Exercise aim: Go through the records below and restate each one word for word.

Input data:
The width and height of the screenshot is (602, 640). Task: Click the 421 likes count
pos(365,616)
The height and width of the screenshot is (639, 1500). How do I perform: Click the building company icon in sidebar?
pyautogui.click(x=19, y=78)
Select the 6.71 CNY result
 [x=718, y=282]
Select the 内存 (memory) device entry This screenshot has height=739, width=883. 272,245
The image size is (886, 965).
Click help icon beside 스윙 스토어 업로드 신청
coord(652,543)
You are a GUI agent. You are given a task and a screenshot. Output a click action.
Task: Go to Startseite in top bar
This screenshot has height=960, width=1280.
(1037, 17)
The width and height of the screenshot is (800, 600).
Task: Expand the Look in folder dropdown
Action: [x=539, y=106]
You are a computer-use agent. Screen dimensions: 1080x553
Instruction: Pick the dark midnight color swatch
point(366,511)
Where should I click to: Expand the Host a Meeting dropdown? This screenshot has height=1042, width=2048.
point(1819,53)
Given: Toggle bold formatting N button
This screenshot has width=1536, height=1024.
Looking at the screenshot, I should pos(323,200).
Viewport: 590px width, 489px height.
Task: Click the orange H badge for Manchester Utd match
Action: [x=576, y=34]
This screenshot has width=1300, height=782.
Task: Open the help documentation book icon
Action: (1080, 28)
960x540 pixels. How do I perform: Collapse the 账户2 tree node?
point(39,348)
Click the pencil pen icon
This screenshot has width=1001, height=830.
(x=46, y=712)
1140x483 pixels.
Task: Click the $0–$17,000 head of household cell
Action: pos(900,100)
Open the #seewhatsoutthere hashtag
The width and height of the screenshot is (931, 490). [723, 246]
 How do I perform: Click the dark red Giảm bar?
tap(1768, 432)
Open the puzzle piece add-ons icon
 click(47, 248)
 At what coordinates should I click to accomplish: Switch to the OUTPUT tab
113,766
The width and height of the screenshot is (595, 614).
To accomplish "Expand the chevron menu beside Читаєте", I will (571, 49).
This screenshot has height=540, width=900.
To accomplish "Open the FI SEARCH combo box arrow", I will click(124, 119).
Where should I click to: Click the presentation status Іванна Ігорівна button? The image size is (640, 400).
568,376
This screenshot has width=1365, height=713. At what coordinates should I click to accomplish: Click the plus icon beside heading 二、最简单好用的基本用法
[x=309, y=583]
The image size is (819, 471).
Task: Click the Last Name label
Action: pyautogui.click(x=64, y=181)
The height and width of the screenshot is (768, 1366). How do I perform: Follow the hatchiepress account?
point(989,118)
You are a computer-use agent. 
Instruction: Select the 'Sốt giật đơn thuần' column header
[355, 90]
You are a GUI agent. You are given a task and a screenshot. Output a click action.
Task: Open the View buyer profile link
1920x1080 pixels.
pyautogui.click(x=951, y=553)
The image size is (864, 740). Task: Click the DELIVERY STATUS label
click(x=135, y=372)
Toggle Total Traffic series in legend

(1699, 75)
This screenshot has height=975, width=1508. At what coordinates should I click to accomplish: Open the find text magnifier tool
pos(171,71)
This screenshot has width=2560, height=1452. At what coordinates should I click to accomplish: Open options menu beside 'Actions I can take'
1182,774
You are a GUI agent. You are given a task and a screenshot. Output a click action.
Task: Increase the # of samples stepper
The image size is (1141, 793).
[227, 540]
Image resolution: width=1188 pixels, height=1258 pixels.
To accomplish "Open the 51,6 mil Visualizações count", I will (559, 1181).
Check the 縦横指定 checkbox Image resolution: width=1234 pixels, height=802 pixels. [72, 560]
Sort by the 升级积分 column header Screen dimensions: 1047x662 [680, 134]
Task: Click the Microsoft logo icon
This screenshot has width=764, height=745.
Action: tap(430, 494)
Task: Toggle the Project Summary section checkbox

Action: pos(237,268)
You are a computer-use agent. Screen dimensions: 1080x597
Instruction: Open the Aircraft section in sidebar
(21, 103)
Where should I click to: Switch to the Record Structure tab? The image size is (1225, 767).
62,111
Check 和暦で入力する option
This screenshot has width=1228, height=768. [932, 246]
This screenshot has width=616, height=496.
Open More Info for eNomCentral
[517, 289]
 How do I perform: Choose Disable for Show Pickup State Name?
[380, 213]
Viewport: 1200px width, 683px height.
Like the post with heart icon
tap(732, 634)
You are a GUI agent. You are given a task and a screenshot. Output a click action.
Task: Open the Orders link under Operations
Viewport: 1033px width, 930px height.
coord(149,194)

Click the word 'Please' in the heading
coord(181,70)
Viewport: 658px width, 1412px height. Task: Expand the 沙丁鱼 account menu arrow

Result of the exercise:
The width and height of the screenshot is (602, 640). Task: Click the 421 likes count
pos(365,616)
The height and width of the screenshot is (639, 1500). How do I perform: Click the building company icon in sidebar?
pyautogui.click(x=19, y=78)
Select the 6.71 CNY result
 [x=718, y=282]
Select the 内存 (memory) device entry This screenshot has height=739, width=883. 272,245
The image size is (886, 965).
Click help icon beside 스윙 스토어 업로드 신청
coord(652,543)
You are a GUI agent. You are given a task and a screenshot. Output a click action.
Task: Go to Startseite in top bar
This screenshot has height=960, width=1280.
(1037, 17)
The width and height of the screenshot is (800, 600).
Task: Expand the Look in folder dropdown
Action: [x=539, y=106]
You are a computer-use agent. Screen dimensions: 1080x553
Instruction: Pick the dark midnight color swatch
point(366,511)
Where should I click to: Expand the Host a Meeting dropdown? This screenshot has height=1042, width=2048.
point(1819,53)
Given: Toggle bold formatting N button
This screenshot has width=1536, height=1024.
Looking at the screenshot, I should pos(323,200).
Viewport: 590px width, 489px height.
Task: Click the orange H badge for Manchester Utd match
Action: [x=576, y=34]
This screenshot has width=1300, height=782.
Task: Open the help documentation book icon
Action: (1080, 28)
960x540 pixels. How do I perform: Collapse the 账户2 tree node?
point(39,348)
Click the pencil pen icon
This screenshot has width=1001, height=830.
(x=46, y=712)
1140x483 pixels.
Task: Click the $0–$17,000 head of household cell
Action: pos(900,100)
Open the #seewhatsoutthere hashtag
The width and height of the screenshot is (931, 490). [723, 246]
 How do I perform: Click the dark red Giảm bar?
tap(1768, 432)
Open the puzzle piece add-ons icon
 click(47, 248)
 At what coordinates should I click to accomplish: Switch to the OUTPUT tab
113,766
The width and height of the screenshot is (595, 614).
To accomplish "Expand the chevron menu beside Читаєте", I will (571, 49).
This screenshot has height=540, width=900.
To accomplish "Open the FI SEARCH combo box arrow", I will click(124, 119).
Where should I click to: Click the presentation status Іванна Ігорівна button? The image size is (640, 400).
568,376
This screenshot has width=1365, height=713. At what coordinates should I click to accomplish: Click the plus icon beside heading 二、最简单好用的基本用法
[x=309, y=583]
The image size is (819, 471).
Task: Click the Last Name label
Action: pyautogui.click(x=64, y=181)
The height and width of the screenshot is (768, 1366). How do I perform: Follow the hatchiepress account?
point(989,118)
You are a computer-use agent. 
Instruction: Select the 'Sốt giật đơn thuần' column header
[355, 90]
You are a GUI agent. You are given a task and a screenshot. Output a click action.
Task: Open the View buyer profile link
1920x1080 pixels.
pyautogui.click(x=951, y=553)
The image size is (864, 740). Task: Click the DELIVERY STATUS label
click(x=135, y=372)
Toggle Total Traffic series in legend

(1699, 75)
This screenshot has height=975, width=1508. At what coordinates should I click to accomplish: Open the find text magnifier tool
pos(171,71)
This screenshot has width=2560, height=1452. At what coordinates should I click to accomplish: Open options menu beside 'Actions I can take'
1182,774
You are a GUI agent. You are given a task and a screenshot. Output a click action.
Task: Increase the # of samples stepper
The image size is (1141, 793).
[227, 540]
Image resolution: width=1188 pixels, height=1258 pixels.
To accomplish "Open the 51,6 mil Visualizações count", I will (559, 1181).
Check the 縦横指定 checkbox Image resolution: width=1234 pixels, height=802 pixels. [72, 560]
Sort by the 升级积分 column header Screen dimensions: 1047x662 [680, 134]
Task: Click the Microsoft logo icon
This screenshot has width=764, height=745.
Action: tap(430, 494)
Task: Toggle the Project Summary section checkbox

Action: pos(237,268)
You are a computer-use agent. Screen dimensions: 1080x597
Instruction: Open the Aircraft section in sidebar
(21, 103)
Where should I click to: Switch to the Record Structure tab? The image size is (1225, 767).
62,111
Check 和暦で入力する option
This screenshot has width=1228, height=768. [932, 246]
This screenshot has width=616, height=496.
Open More Info for eNomCentral
[517, 289]
 How do I perform: Choose Disable for Show Pickup State Name?
[380, 213]
Viewport: 1200px width, 683px height.
Like the post with heart icon
tap(732, 634)
You are a GUI agent. You are given a task and a screenshot. Output a click action.
Task: Open the Orders link under Operations
Viewport: 1033px width, 930px height.
coord(149,194)

Click the word 'Please' in the heading
coord(181,70)
Viewport: 658px width, 1412px height. Task: Expand the 沙丁鱼 account menu arrow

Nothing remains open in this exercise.